Operate like an imperfect springbok
Two ideas about the importance of moving at speed (weirdly, by two smart bald men):
“Most decisions should probably be made with somewhere around 70% of the information you wish you had. If you wait for 90%, in most cases, you’re probably being slow. Plus, either way, you need to be good at quickly recognizing and correcting bad decisions. If you’re good at course correcting, being wrong may be less costly than you think, whereas being slow is going to be expensive for sure.” Jeff Bezos
And:
“Certainty is another word for stalling.” Seth Godin
Strategists often say client organisations are too slow, but i wonder if sometimes we’re too slow too. Not because we’re bad at our jobs, but because we want to be certain before we put something forward.

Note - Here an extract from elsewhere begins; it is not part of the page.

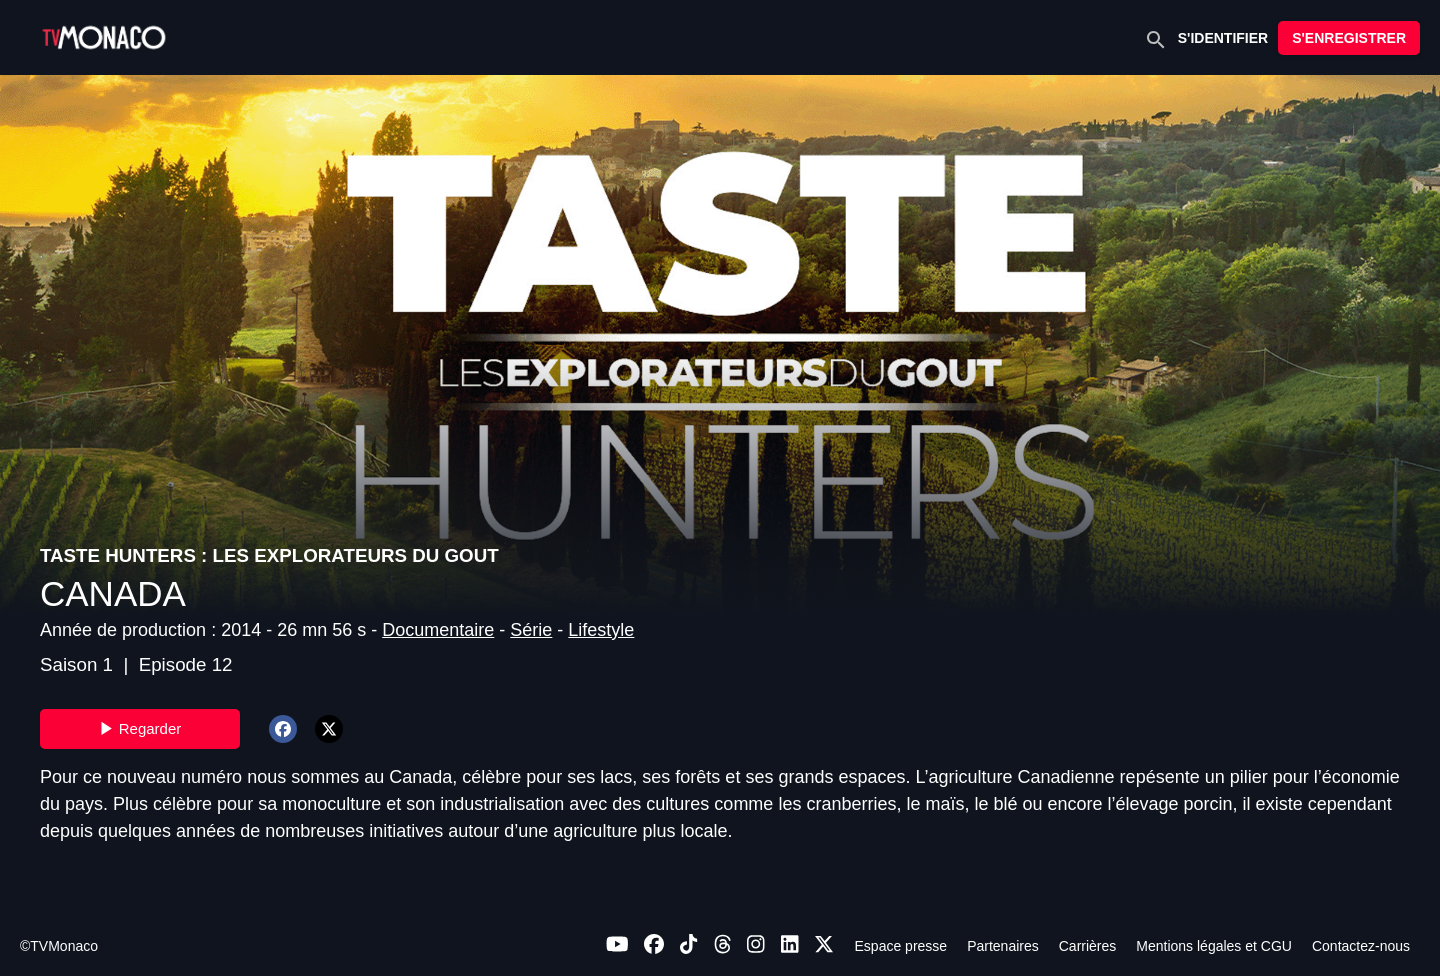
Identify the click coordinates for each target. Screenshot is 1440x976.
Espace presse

The problem with being certain, though, is that you might be right and late to getting the organisation to do something. The reality is that most of the time you can’t afford to get to 90% information without having some diminishing returns in the process.
One of which, as i’ve experienced first hand, is team morale, because there’s a lot of talking and not a lot of doing, which erodes people’s drive. But generally speaking, imperfect springboks offer greater competitive advantage than perfect sloths.
We glorify giving something 100%, but sometimes 70% is enough to get signals from the market about whether it works. And then, we do it all over again.